The complex number $a+ib=2+2i\sqrt{3} \rightarrow $ can be write in polar form $\rho e^{i\theta}$ with: $$ \rho=\sqrt{a^2+b^2}=\sqrt{4+12}=4 $$ $$ \theta= \arctan\left(\dfrac{b}{a}\right)=\arctan\left(\dfrac{2\sqrt{3}}{2}\right)= \dfrac{\pi}{3} $$

And if $x^2=4 e^{\pm i \frac{\pi}{3}}$ we have $x=\pm 2 e^{\pm i \frac{\pi}{6}}$, that, in binomial form, are the solutions.

Answer 2

Note that your answer gives that same result as author's answer, but the more important thing to pay attention with is when you use $\sqrt z$ with $z$ a complex numbers this is not defind so in I would say that your answer is incomplete because you did not find the complex square roots of $2\mp i\sqrt {12}$, and when you did this you will find the same result as author's.

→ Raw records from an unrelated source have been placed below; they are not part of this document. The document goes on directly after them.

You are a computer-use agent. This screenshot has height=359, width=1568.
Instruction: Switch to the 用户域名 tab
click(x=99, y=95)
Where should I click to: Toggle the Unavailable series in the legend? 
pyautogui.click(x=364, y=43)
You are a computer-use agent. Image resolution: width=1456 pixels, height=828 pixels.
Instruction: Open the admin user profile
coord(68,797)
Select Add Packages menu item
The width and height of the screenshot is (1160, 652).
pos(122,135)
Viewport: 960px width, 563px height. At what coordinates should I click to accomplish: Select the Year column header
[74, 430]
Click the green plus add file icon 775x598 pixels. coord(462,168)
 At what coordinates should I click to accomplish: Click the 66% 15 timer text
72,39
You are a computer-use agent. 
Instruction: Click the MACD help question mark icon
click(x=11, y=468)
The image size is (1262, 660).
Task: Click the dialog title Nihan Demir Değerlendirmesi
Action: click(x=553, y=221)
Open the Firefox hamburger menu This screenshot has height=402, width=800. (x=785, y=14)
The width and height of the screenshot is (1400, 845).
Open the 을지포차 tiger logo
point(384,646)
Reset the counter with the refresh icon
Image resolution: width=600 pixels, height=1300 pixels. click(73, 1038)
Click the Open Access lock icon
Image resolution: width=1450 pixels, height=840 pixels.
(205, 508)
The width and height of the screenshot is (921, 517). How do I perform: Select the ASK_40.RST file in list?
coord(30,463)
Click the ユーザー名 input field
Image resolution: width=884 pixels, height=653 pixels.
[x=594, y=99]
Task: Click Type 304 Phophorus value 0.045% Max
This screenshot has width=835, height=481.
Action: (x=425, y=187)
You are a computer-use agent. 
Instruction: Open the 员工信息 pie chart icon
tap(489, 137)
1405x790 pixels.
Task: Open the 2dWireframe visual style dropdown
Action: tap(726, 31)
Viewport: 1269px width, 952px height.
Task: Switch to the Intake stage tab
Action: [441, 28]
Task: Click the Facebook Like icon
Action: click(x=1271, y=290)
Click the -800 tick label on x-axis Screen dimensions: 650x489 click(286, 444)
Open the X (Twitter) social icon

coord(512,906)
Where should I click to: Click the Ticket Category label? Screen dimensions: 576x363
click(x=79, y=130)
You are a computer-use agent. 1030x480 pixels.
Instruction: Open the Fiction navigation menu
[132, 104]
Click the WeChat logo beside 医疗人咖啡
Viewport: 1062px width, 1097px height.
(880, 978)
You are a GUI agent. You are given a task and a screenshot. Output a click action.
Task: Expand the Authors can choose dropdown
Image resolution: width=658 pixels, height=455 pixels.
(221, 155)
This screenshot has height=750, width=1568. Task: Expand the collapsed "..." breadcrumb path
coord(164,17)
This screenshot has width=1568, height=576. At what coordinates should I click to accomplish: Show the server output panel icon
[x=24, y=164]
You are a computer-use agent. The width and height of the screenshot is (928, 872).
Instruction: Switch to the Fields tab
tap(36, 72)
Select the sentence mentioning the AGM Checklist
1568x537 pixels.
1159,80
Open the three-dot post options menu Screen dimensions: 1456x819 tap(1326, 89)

Another way to see things is that any complex number is of the form $x+iy$ where $x,y\in \Bbb R$ which is the canonical form. and your answer does not give the roots of this form.

Maybe we can use that: $$\begin{align}x^4-4x^2+16&=x^2-2\cdot4x^2+16+4x^2\\ &=(x^2-4)^2+4x^2\\ &=(x^2-2ix-4)(x^2+2ix-4)\\ &=((x-i)^2-3)((x+i)^2-3)\\ &=(x-i-\sqrt3)(x-i+\sqrt3)(x+i-\sqrt3)(x+i+\sqrt3)\end{align}$$

this is how the author did it, but you can simplify your expression, for instance: $$\pm\sqrt{2\pm i\sqrt{12}}=\mp \sqrt{2+\mp 2i\sqrt 3}=\mp \sqrt{3^2+\mp 2i\sqrt 3 +i^2}=\mp \sqrt{(i\mp\sqrt 3)^2}=\pm(\sqrt{3}\pm i)$$

Answer 3

To denest the square roots you can employ the simple, memorable algorithm here.

Then $\:2\pm i\sqrt{12}\:$ has norm $= 16.\:$ $\rm\ \color{blue}{subtracting\ out}\ \sqrt{norm}\ = 4\ $ yields $\ {-2}\pm i\sqrt{12}\:$

with $\ {\rm\ \sqrt{trace}}\: =\: \sqrt{-4}\ =\ 2i.\quad\ \ \ \rm \color{brown}{Dividing\ it\ out}\ $ of the above yields $\quad\ \ \ i\pm\sqrt 3$

Answer 4

all you have to do is show that $\sqrt{2\pm i\sqrt 12} = \sqrt 3 \pm i$ squaring both side should give you that.